Requirement 1:
Transcribe the part of the reflection on final things starting with "But I reflected" and going on through "final newsletter article...".
Requirement 2:
Carry the reflection on final things forward, picking up after its last sentence.

:: Text passage

I have been struck more by the things that are ending. I keep running into "final things": the last newsletter, the last calendar review... soon it will be last Thanksgiving service then last midweek Advent service and sooner or later, last service. I have been surprised by the grief. While I am excited about the new possibility I am moving through lots of little deaths. This congregation was my first call. It was where I was formed as a pastor at least as much as seminary formed me. This congregation is where my family was started. My oldest was six months old when I began. I now have three children, the youngest of which is almost 17 months.
But I reflected on the upcoming readings for the lectionary... Christ the King and Advent... all eschatological readings that put these in a new context for me. I wrote these reflections up as my final newsletter article...
Sisters and Brothers in Christ,
These last few weeks of 2011 are
full of final things for me. They have
come much more quickly than I thought they would have. I continue being surprised with final things
I do as the pastor of this congregation.
Today Barb and I sat down to go over the church calendar for the last
time. Little by little final things will
arise and will be taken care of and then, they will slip out of my hands, no
longer under my control. I currently live in what feels like a divided
existence. I have something new to look
forward to but I must pass through plenty of little deaths in the meantime. The current time has to come to an end before
the new begins.

::::
:: Excerpted data

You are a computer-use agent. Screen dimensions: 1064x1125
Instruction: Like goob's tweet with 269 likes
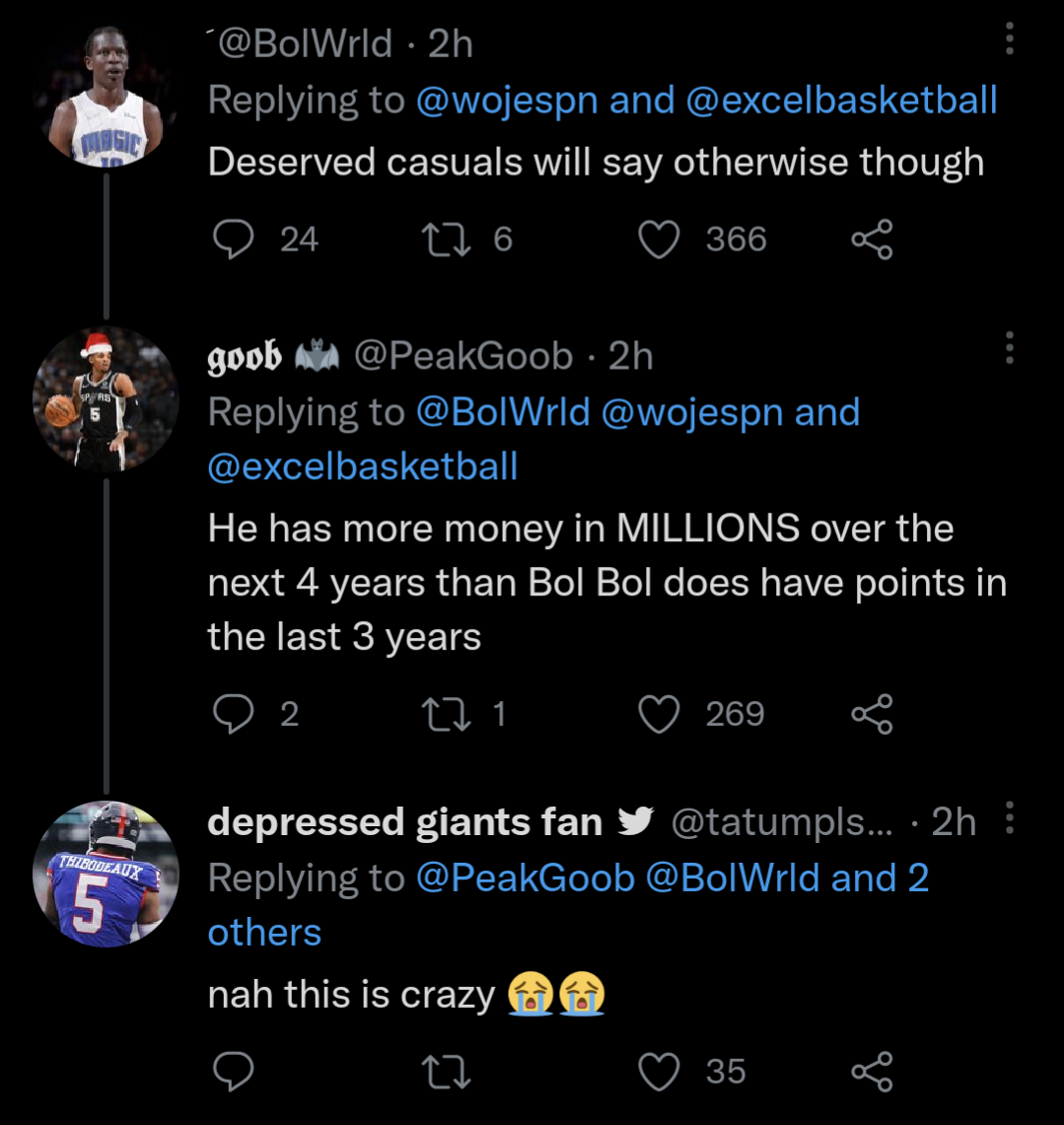661,714
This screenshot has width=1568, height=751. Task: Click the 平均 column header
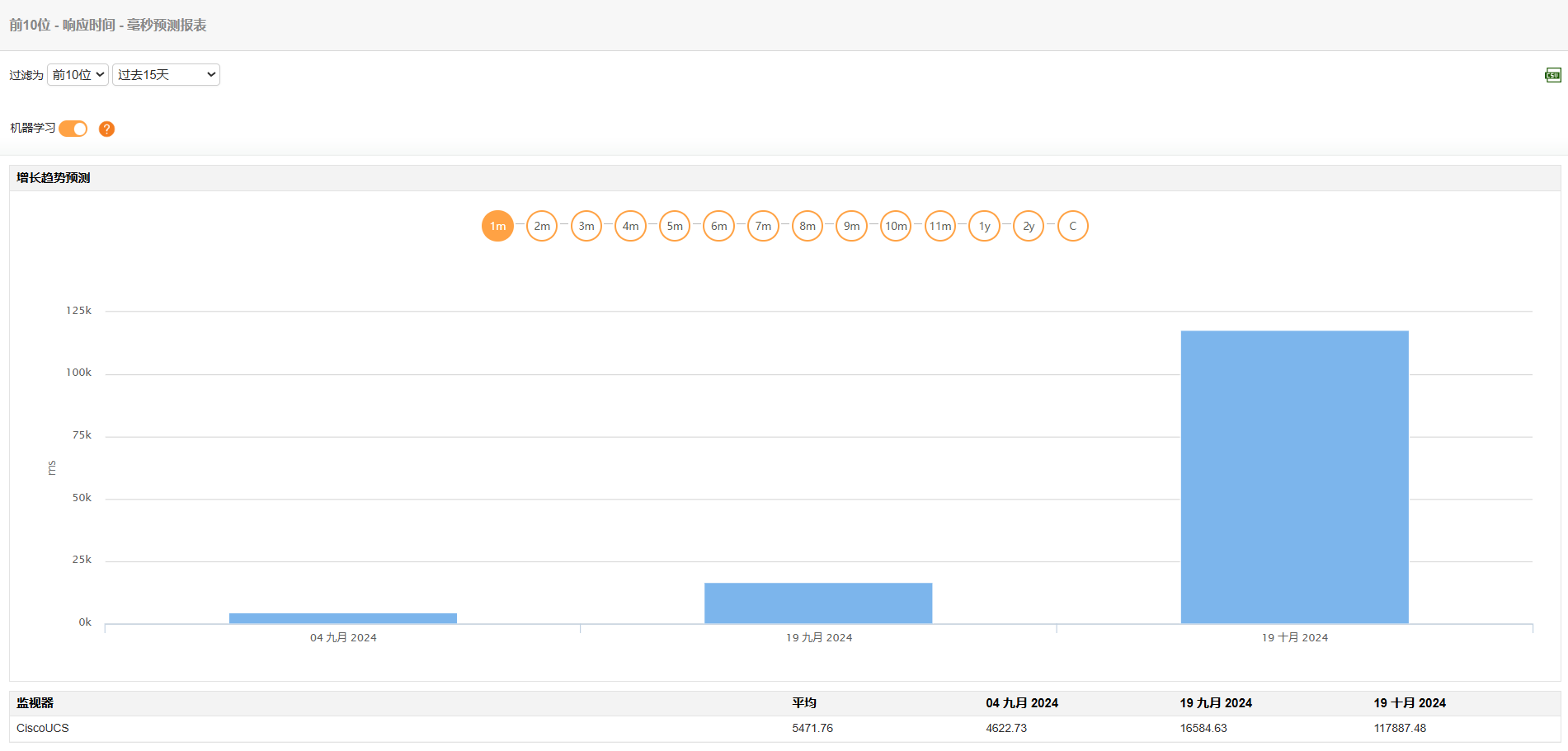pos(804,703)
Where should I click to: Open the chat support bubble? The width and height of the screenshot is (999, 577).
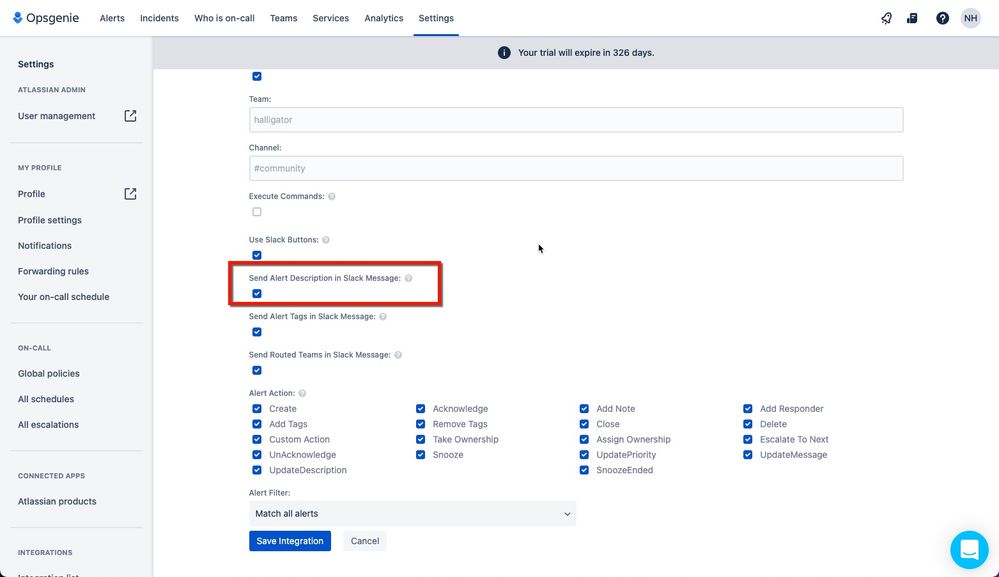[x=969, y=549]
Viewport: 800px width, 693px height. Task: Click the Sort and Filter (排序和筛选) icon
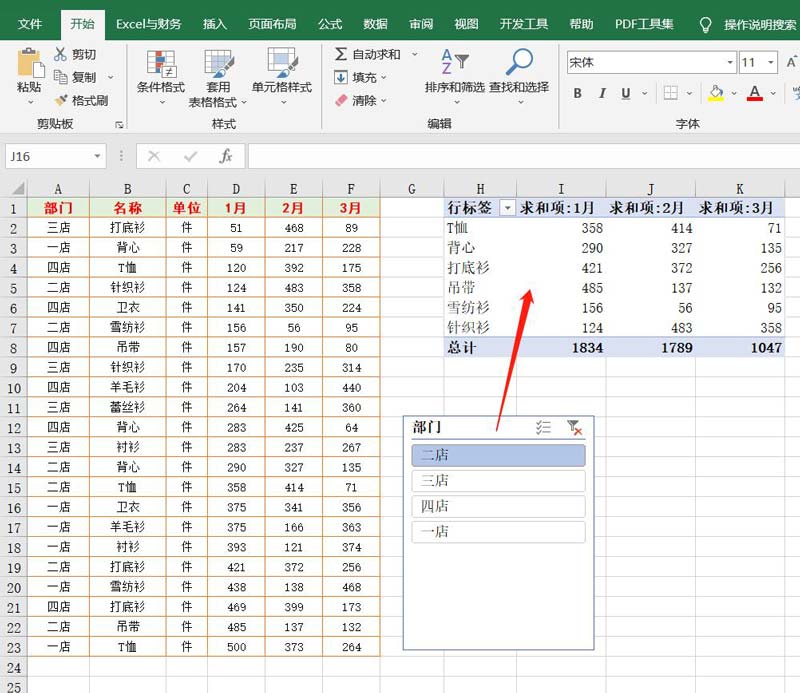(x=454, y=62)
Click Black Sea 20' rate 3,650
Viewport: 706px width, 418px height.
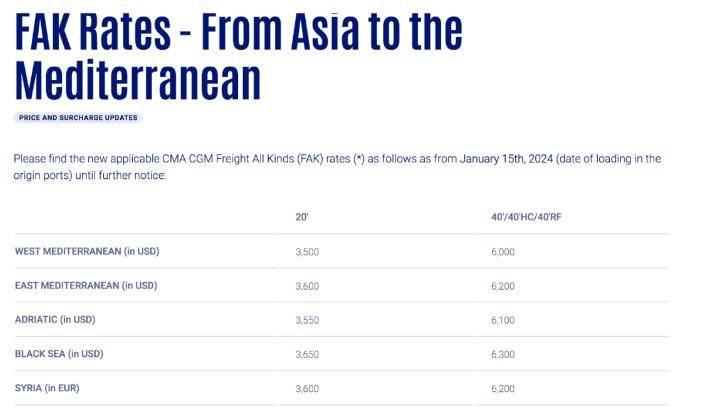(307, 354)
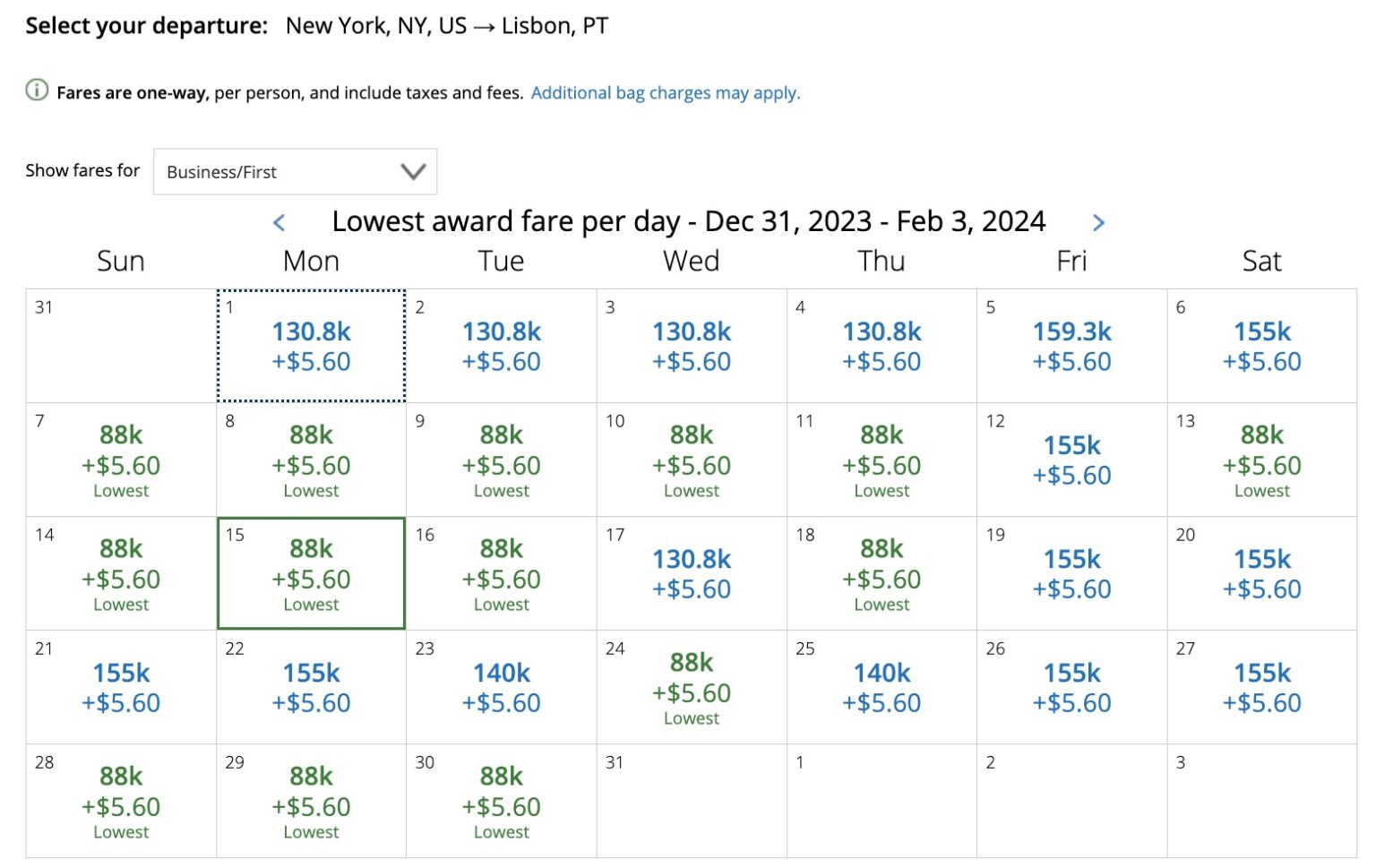Choose January 30's 88k departure fare
The height and width of the screenshot is (868, 1376).
pos(500,801)
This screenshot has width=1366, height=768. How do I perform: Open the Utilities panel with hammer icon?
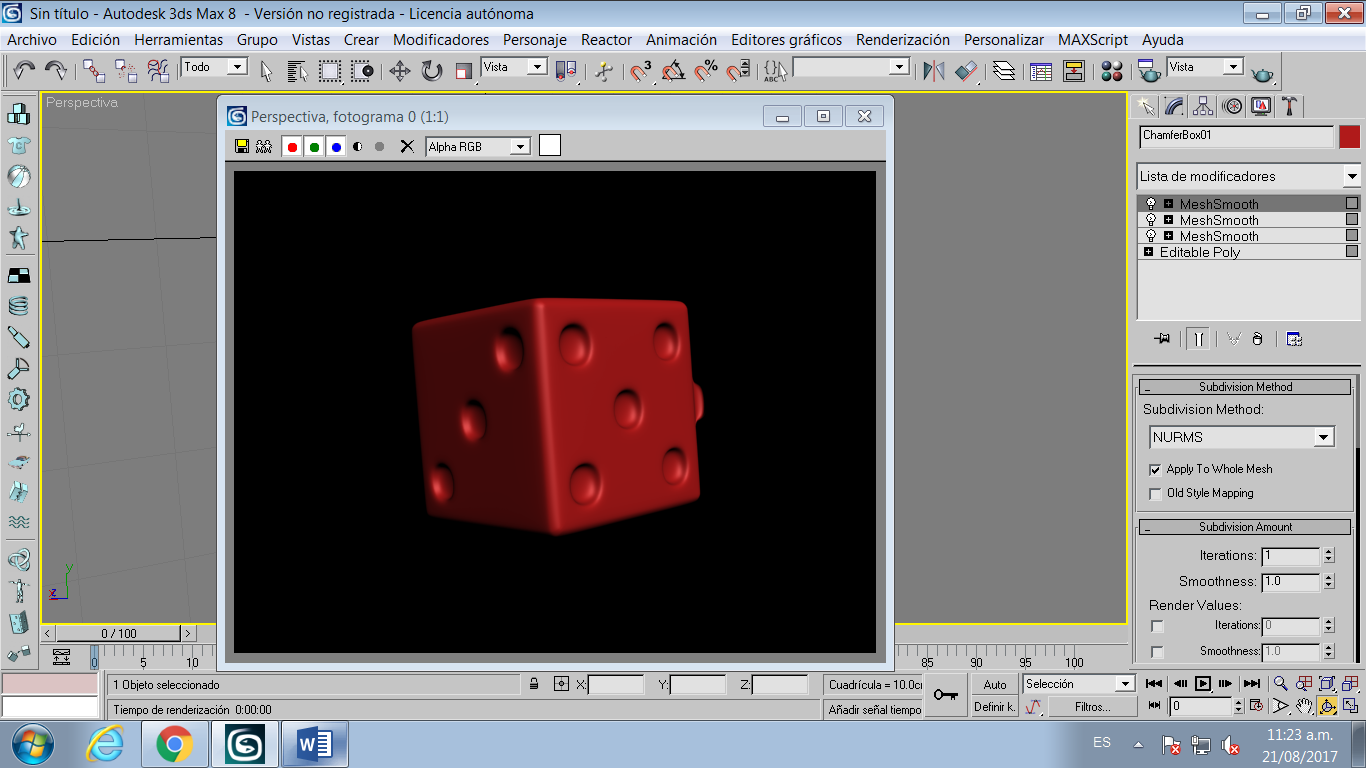pos(1290,106)
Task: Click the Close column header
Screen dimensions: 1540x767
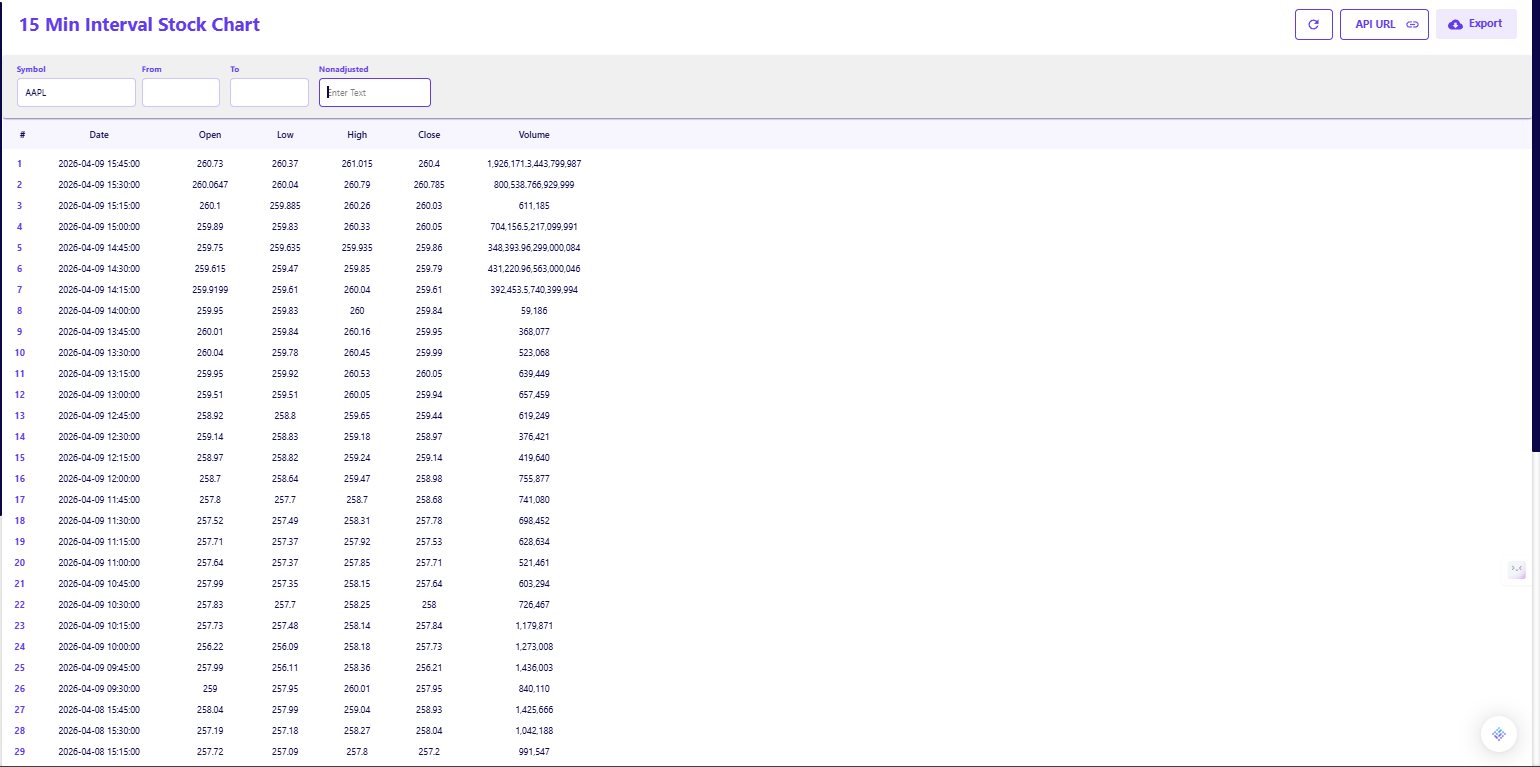Action: (429, 135)
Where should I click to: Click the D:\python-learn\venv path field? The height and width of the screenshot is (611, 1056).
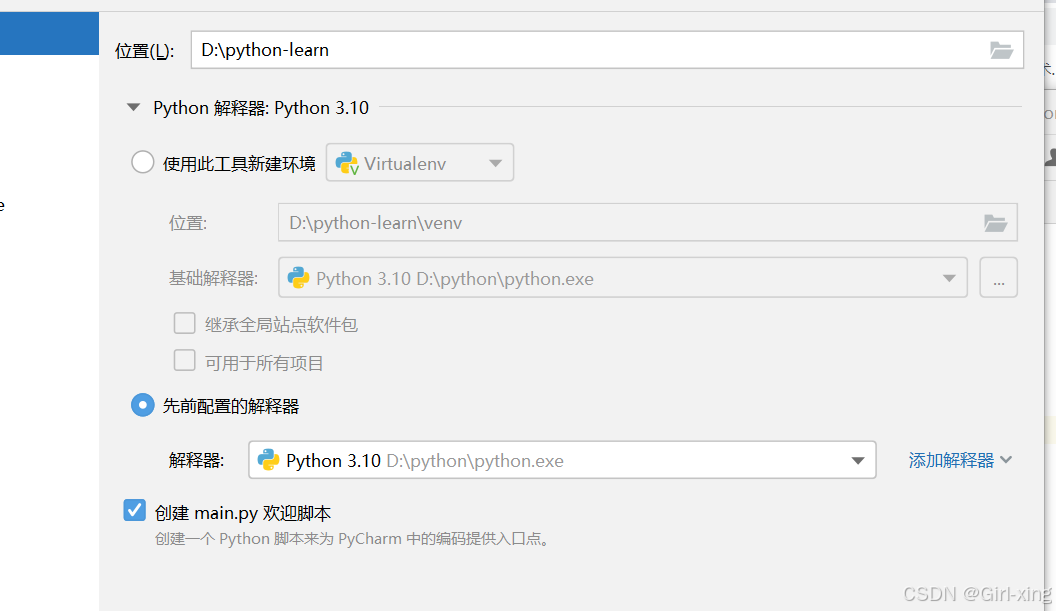click(550, 222)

::::

Expected output 1:
But I reflected on the upcoming readings for the lectionary... Christ the King and Advent... all eschatological readings that put these in a new context for me. I wrote these reflections up as my final newsletter article...

Expected output 2:
Much of the grief from the little
deaths of these final things comes from our shared existence. We have much to look back upon and
celebrate. We have lived together and
shared in the God’s mission for over eight years now. It is hard to imagine that not
continuing. Maybe no pastor leaving his
or her first call can ever imagine the end, but instead it must be lived
through. If I had not actually lived
through pastors leaving the congregation to which I belonged, maybe I would
have no hope. The fear of final things
and the little deaths associated with them might keep me from ever leaving a
congregation.
But the liturgical year arises at
the right time to feel my ears with of the truly final things. Here at the end of the liturgical year, with
the new liturgical year about to begin in Advent, I read over and over the
stories of the end God will bring about.
Passages that can be scary and mysterious and so very often
misunderstood abound in this time. We
hear of the Son of Man coming on the clouds at the end. We hear of final judgment and wrath. And while many preachers might harness these
strangeness to motivate using fear, I hear over and over words of hope.
No matter how great a loss of
control we might feel, these passages that deal with the end of the world
continue to proclaim one thing again and again.
We are not in control, but God is.
God has taken a world full of deaths, both great and small and is working
to end it. God has begun this work with
the creation of a covenant people, out of whom came Jesus the Messiah, the one
anointed to save and redeem this fallen world.
Jesus came and fully accepted an end that led to death so that the power
of death might be ended forever. We now
live in that time between the times, when the fallen world and the new world
live in juxtaposition. We continue to
see death and grief around us. Yet we
also see the power of Jesus being made real as people are raised to new lives
through the proclamation of the gospel. We
begin to see the new world through the lens of faith as we step out and trust
the promises that are made to us in the waters of baptism.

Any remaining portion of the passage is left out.